Task statement
All records below must be reproduced exactly, although any pictures they contain are to be omitted.

[Dataset entries]
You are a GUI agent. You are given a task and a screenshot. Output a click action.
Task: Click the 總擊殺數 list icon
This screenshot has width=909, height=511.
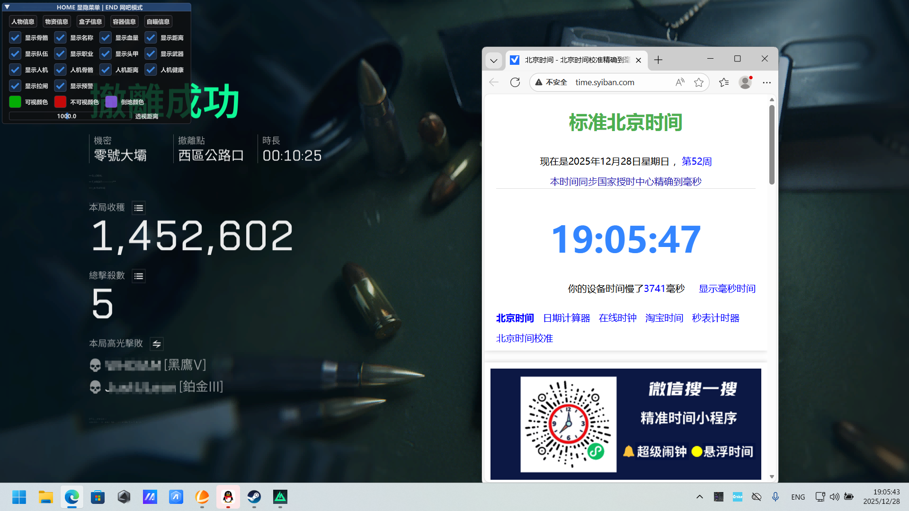138,276
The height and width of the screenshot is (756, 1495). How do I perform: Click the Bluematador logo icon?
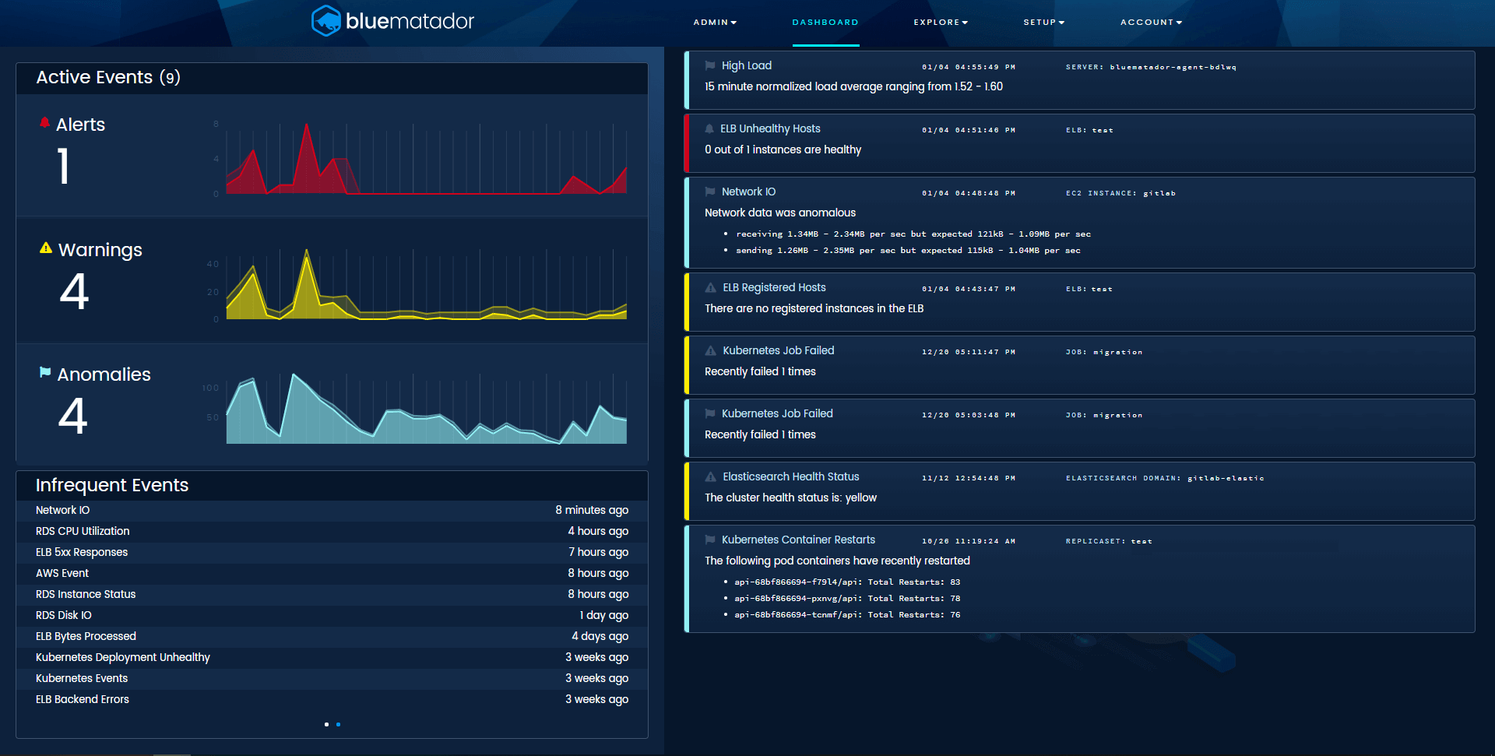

Response to this task
You are a GUI agent. You are given a task and a screenshot. Output a click action.
Task: Click the 總擊殺數 list icon
This screenshot has width=909, height=511.
138,276
The height and width of the screenshot is (756, 1495). How do I perform: Click the Bluematador logo icon?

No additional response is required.